**Set task A:** Put each line of the three records below into a JSON list of strings, one string per line, leaving out blank lines and the pictures.

Sunday, March 15, 2009

C++ Visitors: Basic Implementation

In the last post, I described the pros and cons of the Visitor design pattern, and promised some sample C++. This post has a basic implementation of Visitor, to illustrate the concepts. In later posts, we'll build a more powerful and yet more user-friendly Visitor, and use some preprocessor tricks to partially foolproof the use of Visitor.

One place that I've found Visitor useful is in class hierarchies that describe a language -- in my case, usually a hardware description language, but it would apply equally to classes representing a programming or scripting language. In a language project, you often find yourself traversing a parse tree of the input code, performing functions which can't properly be said to be the responsibility of the language classes. Even if you could make a case for adding virtual functions to achieve the task, it makes sense to keep the related functionality together in one file. But you want to dispatch on the node type, so that your code doesn't devolve into a forest of switch statements. This is exactly the place to use Visitor.

**Set task B:** In the post on C++ Visitors, what kind of language do the writer's class hierarchies usually describe?

**Entries provided:**
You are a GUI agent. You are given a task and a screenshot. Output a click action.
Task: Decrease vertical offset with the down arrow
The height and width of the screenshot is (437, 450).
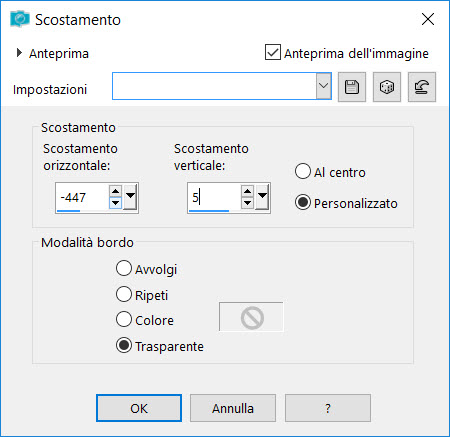point(247,203)
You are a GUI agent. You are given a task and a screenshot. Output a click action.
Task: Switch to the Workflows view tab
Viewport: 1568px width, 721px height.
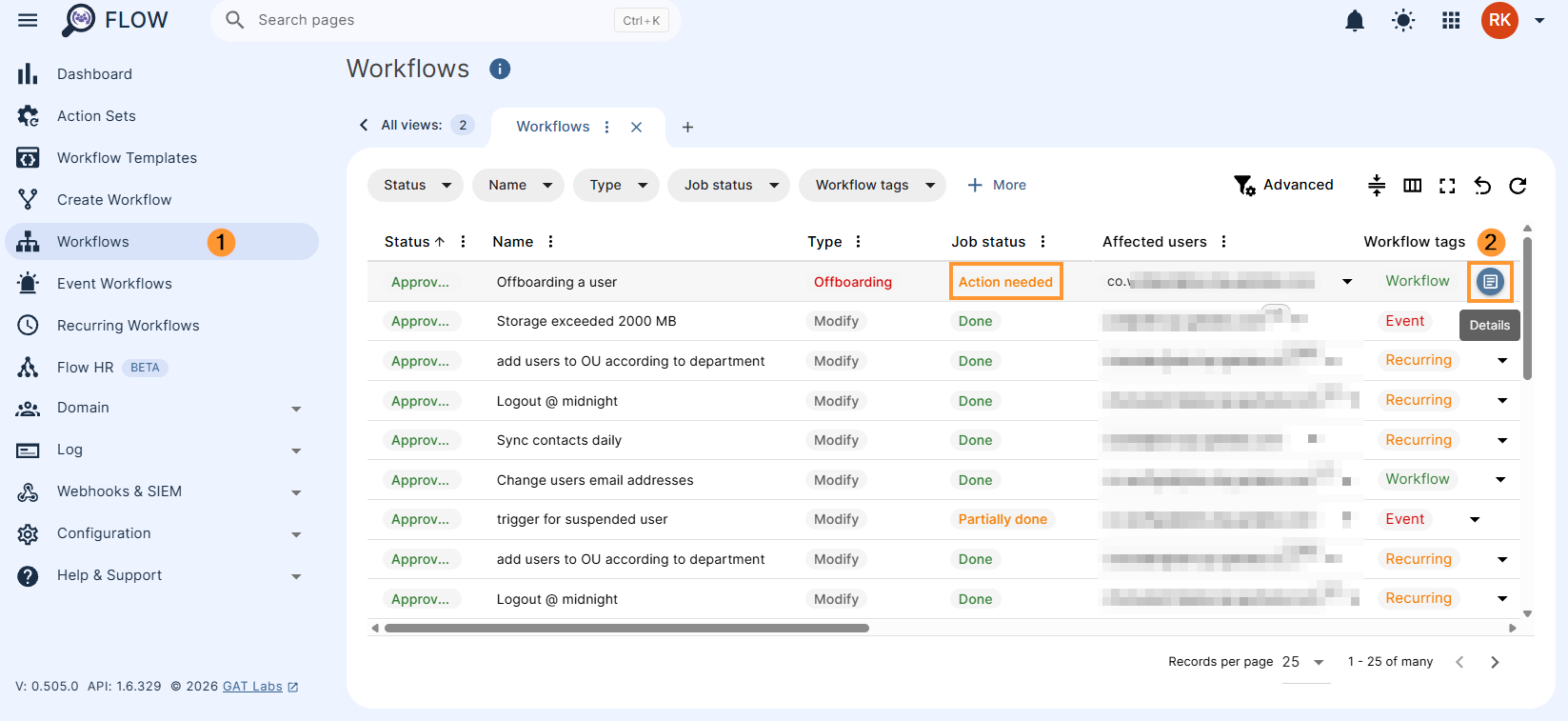[553, 127]
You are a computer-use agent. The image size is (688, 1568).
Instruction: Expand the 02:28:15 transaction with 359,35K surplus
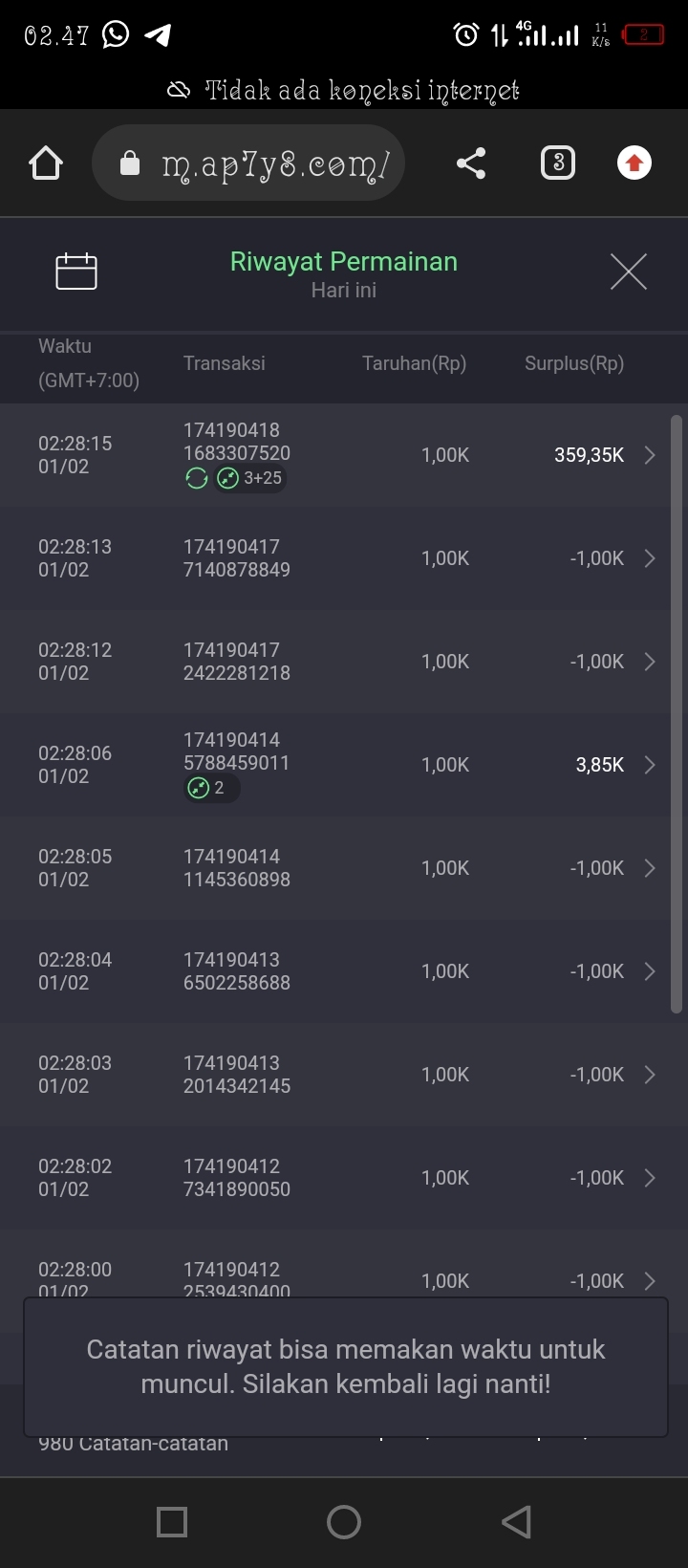[x=650, y=455]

**Reply A:**
[
  "You are a GUI agent. You are given a task and a screenshot. Output a click action.",
  "Task: Decrease vertical offset with the down arrow",
  "The height and width of the screenshot is (437, 450).",
  "point(247,203)",
  "You are a GUI agent. You are given a task and a screenshot. Output a click action.",
  "Task: Switch to the Workflows view tab",
  "Viewport: 1568px width, 721px height.",
  "[553, 127]",
  "You are a computer-use agent. The image size is (688, 1568).",
  "Instruction: Expand the 02:28:15 transaction with 359,35K surplus",
  "[x=650, y=455]"
]

**Reply B:** A hardware description language.